Bientôt illégaux, ces films étaient, à partir des années 1940 et pendant de nombreuses années, produits clandestinement par des amateurs. Le traitement du film nécessitait un temps et des ressources considérables avec, par exemple, des personnes utilisant leur baignoire pour le traitement des pellicules. Les films étaient alors distribués en privé ou par l’intermédiaire de représentants de commerce bien que la possession ou la visualisation de tels films étaient passibles de prison[3],[37].
L’époque d’après-guerre a vu le développement stimuler la croissance d’un marché grand public. L’évolution des techniques de développements, avec en particulier l’apparition des formats de film 8mm et super 8 ont engendré une utilisation répandue du film amateur.
À partir de 1982, la plupart des films pornographiques furent tirés sur le support de meilleur marché et plus commode que constitue la cassette vidéo. Beaucoup de réalisateurs ont au début résisté à cette tendance, principalement en raison de la qualité différente d’image que la cassette vidéo produisait ; toutefois, ceux qui adoptaient cette technologie gagnaient la plupart du marché car le nouveau format vidéo cassette était plébiscité par le public. Ce changement de technologie s’est rapidement effectué, de manière totale, jusqu’à ce que les réalisateurs se rendent compte que continuer à tourner sur pellicule n’était plus viable économiquement. Ce changement eut comme conséquence une possibilité de visualisation des films pornographiques dans les foyers et hors des salles de cinéma, et sonna la fin de l’âge des productions pornographiques à gros budget. La pornographie retourna à ses racines premières et s’étendit jusqu’à couvrir tous les fétichismes possibles, le tournage étant devenu très peu coûteux. Au lieu d’une production passée se chiffrant en centaines de films pornographiques annuels, des milliers de films étaient maintenant produits chaque année, incluant aussi les compilations de scènes sexuelles de vidéos existantes[3],[37].

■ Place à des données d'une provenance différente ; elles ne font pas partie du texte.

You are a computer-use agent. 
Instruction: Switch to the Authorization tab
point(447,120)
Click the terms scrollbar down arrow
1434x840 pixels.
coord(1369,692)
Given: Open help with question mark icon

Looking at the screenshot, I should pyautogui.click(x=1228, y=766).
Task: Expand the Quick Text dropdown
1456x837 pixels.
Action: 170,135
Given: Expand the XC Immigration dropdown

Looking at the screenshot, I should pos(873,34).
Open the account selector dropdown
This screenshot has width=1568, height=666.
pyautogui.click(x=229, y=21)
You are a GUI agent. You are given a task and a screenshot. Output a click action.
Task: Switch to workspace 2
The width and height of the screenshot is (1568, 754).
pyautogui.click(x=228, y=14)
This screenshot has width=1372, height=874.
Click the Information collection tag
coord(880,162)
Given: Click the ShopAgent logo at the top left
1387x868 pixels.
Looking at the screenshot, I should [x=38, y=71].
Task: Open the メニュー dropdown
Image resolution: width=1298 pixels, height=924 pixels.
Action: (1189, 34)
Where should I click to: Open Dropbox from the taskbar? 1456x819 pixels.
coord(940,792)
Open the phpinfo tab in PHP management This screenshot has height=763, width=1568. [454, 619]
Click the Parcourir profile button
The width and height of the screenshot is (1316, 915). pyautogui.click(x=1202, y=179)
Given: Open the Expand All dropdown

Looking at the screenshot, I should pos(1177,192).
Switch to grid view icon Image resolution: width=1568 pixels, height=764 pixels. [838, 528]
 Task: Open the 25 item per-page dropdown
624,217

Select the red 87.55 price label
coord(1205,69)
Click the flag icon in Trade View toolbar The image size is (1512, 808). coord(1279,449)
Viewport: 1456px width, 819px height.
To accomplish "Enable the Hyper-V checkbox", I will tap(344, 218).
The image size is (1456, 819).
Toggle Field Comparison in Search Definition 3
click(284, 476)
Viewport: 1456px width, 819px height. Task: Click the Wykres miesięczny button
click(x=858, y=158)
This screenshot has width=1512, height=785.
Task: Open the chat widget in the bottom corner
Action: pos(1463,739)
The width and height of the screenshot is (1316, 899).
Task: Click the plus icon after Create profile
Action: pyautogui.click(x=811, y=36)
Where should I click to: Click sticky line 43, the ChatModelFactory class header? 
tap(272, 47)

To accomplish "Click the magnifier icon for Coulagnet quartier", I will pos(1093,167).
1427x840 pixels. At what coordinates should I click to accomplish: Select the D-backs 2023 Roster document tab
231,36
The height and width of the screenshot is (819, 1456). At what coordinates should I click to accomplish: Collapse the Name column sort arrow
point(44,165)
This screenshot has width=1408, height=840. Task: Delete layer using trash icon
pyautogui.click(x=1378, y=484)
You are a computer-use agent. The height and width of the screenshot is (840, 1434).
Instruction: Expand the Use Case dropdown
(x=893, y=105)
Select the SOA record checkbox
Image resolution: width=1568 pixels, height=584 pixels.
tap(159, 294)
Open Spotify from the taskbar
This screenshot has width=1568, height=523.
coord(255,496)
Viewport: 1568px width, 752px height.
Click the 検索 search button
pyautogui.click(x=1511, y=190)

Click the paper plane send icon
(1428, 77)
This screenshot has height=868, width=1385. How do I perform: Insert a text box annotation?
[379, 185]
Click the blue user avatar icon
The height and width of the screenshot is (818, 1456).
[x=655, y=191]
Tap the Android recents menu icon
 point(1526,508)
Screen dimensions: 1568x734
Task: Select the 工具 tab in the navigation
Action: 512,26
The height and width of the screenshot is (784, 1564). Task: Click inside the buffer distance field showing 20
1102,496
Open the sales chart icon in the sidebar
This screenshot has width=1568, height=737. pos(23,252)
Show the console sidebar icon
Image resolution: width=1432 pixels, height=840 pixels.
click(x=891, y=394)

Les CD-ROM érotiques furent populaires vers la fin des années 1980 et au début des années 1990 parce qu’ils apportèrent un élément d’interactivité jusqu’alors inconnu. Cependant, leur qualité inférieure était un inconvénient et la baisse de leur vente arriva avec le développement d’Internet. À l’image de la révolution opérée par la cassette vidéo, l’Internet devient très vite la source de pornographie préférée pour nombre de gens, offrant l’intimité, l’anonymat, et la possibilité d’interagir et de correspondre avec d’autres personnes. La récente explosion des nouvelles technologies numériques telle que les appareils photo numériques, et leur accessibilité, ont contribué à brouiller la frontière entre films, photographies et productions érotiques amateurs et professionnelles. Les nouvelles technologies permirent l’émergence et l’accessibilité à un équipement permettant facilement de produire et de réaliser des films. Une grande partie de la pornographie d’aujourd’hui est produite par des amateurs. Les médias numériques furent révolutionnaires dans le fait qu’ils permirent à des photographes ou des réalisateurs de manipuler des images telle que ça n’avait jamais été possible[3].